Every line in the data below from the one containing "Click the Undo icon in toolbar" down to the one containing "Save the post", both included, must be retyped exactly; no other line is to appear.

────────────────────────────────────────

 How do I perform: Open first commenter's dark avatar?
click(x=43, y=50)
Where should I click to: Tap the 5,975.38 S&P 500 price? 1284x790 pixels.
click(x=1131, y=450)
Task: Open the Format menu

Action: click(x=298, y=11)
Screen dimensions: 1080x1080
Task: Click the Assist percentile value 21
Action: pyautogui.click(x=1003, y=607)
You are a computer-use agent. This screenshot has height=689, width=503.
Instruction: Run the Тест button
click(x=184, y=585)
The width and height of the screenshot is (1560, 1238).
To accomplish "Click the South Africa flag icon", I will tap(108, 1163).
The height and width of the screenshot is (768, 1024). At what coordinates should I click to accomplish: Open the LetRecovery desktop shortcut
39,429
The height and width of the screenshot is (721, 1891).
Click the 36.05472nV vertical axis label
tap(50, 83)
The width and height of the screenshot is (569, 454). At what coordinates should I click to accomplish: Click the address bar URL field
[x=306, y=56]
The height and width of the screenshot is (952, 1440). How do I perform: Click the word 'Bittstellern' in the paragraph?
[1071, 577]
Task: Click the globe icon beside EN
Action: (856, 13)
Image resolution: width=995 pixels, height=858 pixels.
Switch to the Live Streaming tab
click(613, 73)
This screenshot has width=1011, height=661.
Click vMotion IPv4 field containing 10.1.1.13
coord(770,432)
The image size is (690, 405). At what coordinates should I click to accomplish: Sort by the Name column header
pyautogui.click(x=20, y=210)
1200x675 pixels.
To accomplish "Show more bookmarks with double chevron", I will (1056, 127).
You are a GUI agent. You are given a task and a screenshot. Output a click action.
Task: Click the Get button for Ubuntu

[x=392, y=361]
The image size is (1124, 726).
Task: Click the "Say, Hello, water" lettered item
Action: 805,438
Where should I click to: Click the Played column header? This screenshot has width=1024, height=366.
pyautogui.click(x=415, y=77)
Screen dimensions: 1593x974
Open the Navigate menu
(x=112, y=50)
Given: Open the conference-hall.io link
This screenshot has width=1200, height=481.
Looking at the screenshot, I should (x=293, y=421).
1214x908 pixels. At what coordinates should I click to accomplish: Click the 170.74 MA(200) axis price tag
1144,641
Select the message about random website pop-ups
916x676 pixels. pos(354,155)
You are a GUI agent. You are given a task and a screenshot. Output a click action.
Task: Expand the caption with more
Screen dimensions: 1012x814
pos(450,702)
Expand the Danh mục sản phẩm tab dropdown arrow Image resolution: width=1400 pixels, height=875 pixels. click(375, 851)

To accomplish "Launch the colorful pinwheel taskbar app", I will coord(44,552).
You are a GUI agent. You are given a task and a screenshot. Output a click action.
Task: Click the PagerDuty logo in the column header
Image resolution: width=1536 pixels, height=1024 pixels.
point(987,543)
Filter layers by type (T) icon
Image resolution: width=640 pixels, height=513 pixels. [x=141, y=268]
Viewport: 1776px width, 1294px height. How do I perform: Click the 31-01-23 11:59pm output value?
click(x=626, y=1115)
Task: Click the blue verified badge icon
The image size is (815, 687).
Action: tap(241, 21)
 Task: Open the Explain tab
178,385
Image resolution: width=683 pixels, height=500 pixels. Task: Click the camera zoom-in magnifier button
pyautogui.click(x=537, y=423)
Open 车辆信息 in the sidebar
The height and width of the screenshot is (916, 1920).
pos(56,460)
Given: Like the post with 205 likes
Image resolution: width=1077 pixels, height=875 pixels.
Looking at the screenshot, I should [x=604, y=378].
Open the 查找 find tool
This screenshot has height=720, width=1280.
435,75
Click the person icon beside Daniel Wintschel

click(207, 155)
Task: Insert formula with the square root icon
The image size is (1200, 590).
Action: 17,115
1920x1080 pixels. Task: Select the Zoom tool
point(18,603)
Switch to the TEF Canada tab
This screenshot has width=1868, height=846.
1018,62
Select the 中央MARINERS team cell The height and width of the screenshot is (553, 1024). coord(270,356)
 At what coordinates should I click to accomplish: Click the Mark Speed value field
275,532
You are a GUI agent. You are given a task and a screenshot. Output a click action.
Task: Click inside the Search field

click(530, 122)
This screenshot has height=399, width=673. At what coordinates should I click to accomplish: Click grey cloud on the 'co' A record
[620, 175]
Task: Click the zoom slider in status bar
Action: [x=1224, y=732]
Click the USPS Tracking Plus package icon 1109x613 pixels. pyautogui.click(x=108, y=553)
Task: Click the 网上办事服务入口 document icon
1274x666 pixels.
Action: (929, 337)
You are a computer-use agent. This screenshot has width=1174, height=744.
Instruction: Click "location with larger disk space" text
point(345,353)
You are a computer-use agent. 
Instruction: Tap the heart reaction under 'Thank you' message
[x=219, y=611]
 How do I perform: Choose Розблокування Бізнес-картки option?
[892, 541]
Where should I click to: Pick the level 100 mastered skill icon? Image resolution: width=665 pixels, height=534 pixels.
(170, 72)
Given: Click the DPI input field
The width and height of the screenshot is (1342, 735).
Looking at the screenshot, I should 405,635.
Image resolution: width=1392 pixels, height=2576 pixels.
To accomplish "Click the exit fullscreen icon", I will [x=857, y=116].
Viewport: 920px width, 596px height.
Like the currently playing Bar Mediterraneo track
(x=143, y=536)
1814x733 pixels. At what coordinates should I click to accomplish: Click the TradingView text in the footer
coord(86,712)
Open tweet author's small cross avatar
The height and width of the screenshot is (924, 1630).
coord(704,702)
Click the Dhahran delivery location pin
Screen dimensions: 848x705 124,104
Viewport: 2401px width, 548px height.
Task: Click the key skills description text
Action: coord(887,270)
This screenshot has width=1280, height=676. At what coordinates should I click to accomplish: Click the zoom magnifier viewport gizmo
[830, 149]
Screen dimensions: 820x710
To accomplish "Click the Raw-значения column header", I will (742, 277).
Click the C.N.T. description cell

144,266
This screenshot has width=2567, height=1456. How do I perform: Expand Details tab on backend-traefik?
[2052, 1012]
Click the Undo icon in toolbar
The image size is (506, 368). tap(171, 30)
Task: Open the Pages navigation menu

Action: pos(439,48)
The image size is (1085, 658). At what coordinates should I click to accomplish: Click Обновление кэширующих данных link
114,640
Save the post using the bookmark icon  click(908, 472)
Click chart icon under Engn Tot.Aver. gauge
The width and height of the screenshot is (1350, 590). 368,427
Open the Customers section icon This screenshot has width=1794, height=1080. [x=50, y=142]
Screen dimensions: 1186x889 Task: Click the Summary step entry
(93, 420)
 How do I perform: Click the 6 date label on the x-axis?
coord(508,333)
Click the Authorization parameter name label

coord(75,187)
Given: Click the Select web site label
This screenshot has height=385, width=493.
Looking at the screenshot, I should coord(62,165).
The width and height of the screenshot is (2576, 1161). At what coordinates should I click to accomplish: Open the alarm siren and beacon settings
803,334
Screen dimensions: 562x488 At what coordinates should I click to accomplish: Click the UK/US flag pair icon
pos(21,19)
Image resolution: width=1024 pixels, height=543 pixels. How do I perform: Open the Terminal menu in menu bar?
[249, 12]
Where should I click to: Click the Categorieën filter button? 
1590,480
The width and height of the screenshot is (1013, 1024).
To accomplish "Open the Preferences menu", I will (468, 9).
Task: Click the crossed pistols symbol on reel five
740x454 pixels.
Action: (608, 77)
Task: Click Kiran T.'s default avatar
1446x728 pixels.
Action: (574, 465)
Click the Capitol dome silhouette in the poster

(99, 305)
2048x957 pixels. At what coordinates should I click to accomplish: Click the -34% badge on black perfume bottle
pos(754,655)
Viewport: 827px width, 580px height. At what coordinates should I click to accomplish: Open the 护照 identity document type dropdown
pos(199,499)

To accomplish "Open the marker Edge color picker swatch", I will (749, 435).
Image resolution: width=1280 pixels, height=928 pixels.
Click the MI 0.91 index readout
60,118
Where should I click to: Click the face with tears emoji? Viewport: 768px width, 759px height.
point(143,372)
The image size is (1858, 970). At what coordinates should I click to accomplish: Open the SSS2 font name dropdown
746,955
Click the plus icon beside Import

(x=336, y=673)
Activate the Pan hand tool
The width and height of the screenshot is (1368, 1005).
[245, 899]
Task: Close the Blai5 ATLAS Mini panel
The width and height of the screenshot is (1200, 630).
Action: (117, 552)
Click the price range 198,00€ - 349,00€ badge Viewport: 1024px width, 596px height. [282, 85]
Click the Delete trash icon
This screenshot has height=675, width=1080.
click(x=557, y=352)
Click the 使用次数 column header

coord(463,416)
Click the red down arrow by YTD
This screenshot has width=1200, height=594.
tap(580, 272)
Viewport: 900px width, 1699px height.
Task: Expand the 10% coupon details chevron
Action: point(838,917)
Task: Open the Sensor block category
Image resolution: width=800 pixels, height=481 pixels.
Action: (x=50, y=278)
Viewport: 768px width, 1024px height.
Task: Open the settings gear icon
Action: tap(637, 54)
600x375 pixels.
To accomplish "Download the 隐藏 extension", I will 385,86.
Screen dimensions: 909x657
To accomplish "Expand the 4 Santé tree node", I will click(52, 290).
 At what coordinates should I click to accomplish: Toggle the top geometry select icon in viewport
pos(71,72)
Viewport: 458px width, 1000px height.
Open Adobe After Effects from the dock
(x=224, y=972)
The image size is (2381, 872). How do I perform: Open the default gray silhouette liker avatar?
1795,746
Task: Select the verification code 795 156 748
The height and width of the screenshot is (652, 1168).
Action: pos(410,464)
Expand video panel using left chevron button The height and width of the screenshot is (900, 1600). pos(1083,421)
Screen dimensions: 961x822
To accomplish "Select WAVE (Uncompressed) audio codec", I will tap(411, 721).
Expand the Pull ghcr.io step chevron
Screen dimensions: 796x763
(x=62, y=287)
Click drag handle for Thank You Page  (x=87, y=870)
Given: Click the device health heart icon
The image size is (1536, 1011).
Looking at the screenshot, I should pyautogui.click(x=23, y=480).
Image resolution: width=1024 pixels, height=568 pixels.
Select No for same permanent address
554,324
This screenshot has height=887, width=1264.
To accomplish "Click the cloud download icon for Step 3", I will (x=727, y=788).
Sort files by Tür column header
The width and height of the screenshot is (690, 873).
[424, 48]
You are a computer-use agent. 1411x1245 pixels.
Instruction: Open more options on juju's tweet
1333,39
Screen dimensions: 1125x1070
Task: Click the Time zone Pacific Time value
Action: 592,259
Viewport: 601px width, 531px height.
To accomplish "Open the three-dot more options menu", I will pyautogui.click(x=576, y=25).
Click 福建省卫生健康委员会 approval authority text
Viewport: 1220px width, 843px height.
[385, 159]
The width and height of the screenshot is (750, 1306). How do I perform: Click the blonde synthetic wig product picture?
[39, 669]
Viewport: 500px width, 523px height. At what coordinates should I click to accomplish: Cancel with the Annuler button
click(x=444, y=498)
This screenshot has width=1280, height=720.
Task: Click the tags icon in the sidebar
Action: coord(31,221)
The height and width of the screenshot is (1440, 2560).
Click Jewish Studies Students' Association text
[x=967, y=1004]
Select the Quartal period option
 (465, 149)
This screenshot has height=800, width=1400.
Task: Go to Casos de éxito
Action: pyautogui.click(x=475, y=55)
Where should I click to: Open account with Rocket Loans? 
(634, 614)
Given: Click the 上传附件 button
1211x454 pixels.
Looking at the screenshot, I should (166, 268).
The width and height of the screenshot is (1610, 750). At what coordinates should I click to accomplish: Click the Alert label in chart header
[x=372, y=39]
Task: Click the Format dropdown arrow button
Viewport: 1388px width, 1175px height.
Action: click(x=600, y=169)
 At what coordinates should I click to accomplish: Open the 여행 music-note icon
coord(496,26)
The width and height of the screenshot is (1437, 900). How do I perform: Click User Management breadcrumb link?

────────────────────────────────────────

■ Answer section:
Click the Undo icon in toolbar
The image size is (506, 368). tap(171, 30)
Task: Open the Pages navigation menu

Action: pos(439,48)
The image size is (1085, 658). At what coordinates should I click to accomplish: Click Обновление кэширующих данных link
114,640
Save the post using the bookmark icon  click(908, 472)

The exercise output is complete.